=== YOUR INSTRUCTIONS ===
Render the lines of these records as a numbered list, leaving out the blank lines.

=== Records for locating displayed items ===
◆ ◆ ◆
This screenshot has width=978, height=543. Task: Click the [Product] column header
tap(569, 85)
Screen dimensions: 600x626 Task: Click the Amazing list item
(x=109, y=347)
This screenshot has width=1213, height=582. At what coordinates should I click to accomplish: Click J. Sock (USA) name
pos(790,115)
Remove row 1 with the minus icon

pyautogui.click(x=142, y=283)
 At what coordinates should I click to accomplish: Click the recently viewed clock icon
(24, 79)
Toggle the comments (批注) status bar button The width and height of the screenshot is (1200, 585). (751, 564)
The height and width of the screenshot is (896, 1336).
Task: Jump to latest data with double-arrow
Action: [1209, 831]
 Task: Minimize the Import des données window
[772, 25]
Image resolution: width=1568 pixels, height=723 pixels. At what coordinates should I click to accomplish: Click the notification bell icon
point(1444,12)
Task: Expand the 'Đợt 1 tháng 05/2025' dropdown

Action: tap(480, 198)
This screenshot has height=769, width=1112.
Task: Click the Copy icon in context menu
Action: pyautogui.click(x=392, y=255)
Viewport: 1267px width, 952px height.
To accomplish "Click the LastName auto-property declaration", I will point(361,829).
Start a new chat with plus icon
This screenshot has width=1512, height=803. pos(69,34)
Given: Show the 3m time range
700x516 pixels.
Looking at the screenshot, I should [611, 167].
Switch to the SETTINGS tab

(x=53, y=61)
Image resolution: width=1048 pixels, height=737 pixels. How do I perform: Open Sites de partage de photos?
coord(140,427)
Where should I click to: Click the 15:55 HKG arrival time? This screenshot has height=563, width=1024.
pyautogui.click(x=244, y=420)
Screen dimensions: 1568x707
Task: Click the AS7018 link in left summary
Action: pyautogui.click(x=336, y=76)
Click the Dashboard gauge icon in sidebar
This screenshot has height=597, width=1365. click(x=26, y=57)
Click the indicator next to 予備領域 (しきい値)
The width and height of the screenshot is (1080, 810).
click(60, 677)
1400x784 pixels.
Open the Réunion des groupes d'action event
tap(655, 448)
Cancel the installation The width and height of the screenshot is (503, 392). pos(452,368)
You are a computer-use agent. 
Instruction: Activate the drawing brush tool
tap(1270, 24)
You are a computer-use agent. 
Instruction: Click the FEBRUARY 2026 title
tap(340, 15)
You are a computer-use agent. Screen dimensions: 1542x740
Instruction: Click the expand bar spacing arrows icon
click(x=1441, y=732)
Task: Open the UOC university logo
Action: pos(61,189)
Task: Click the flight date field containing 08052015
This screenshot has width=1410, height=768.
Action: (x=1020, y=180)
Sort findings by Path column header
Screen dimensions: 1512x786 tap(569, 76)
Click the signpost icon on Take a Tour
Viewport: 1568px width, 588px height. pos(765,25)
◆ ◆ ◆
=== SOLUTION TO THE EXERCISE ===
1. This screenshot has width=978, height=543. Task: Click the [Product] column header
2. tap(569, 85)
3. Screen dimensions: 600x626 Task: Click the Amazing list item
4. (x=109, y=347)
5. This screenshot has width=1213, height=582. At what coordinates should I click to accomplish: Click J. Sock (USA) name
6. pos(790,115)
7. Remove row 1 with the minus icon
8. pyautogui.click(x=142, y=283)
9.  At what coordinates should I click to accomplish: Click the recently viewed clock icon
10. (24, 79)
11. Toggle the comments (批注) status bar button The width and height of the screenshot is (1200, 585). (751, 564)
12. The height and width of the screenshot is (896, 1336).
13. Task: Jump to latest data with double-arrow
14. Action: [1209, 831]
15.  Task: Minimize the Import des données window
16. [772, 25]
17. Image resolution: width=1568 pixels, height=723 pixels. At what coordinates should I click to accomplish: Click the notification bell icon
18. point(1444,12)
19. Task: Expand the 'Đợt 1 tháng 05/2025' dropdown
20. Action: tap(480, 198)
21. This screenshot has height=769, width=1112.
22. Task: Click the Copy icon in context menu
23. Action: pyautogui.click(x=392, y=255)
24. Viewport: 1267px width, 952px height.
25. To accomplish "Click the LastName auto-property declaration", I will point(361,829).
26. Start a new chat with plus icon
27. This screenshot has width=1512, height=803. pos(69,34)
28. Given: Show the 3m time range
29. 700x516 pixels.
30. Looking at the screenshot, I should [611, 167].
31. Switch to the SETTINGS tab
32. (x=53, y=61)
33. Image resolution: width=1048 pixels, height=737 pixels. How do I perform: Open Sites de partage de photos?
34. coord(140,427)
35. Where should I click to: Click the 15:55 HKG arrival time? This screenshot has height=563, width=1024.
36. pyautogui.click(x=244, y=420)
37. Screen dimensions: 1568x707
38. Task: Click the AS7018 link in left summary
39. Action: pyautogui.click(x=336, y=76)
40. Click the Dashboard gauge icon in sidebar
41. This screenshot has height=597, width=1365. click(x=26, y=57)
42. Click the indicator next to 予備領域 (しきい値)
43. The width and height of the screenshot is (1080, 810).
44. click(60, 677)
45. 1400x784 pixels.
46. Open the Réunion des groupes d'action event
47. tap(655, 448)
48. Cancel the installation The width and height of the screenshot is (503, 392). pos(452,368)
49. You are a computer-use agent. 
50. Instruction: Activate the drawing brush tool
51. tap(1270, 24)
52. You are a computer-use agent. 
53. Instruction: Click the FEBRUARY 2026 title
54. tap(340, 15)
55. You are a computer-use agent. Screen dimensions: 1542x740
56. Instruction: Click the expand bar spacing arrows icon
57. click(x=1441, y=732)
58. Task: Open the UOC university logo
59. Action: pos(61,189)
60. Task: Click the flight date field containing 08052015
61. This screenshot has width=1410, height=768.
62. Action: (x=1020, y=180)
63. Sort findings by Path column header
64. Screen dimensions: 1512x786 tap(569, 76)
65. Click the signpost icon on Take a Tour
66. Viewport: 1568px width, 588px height. pos(765,25)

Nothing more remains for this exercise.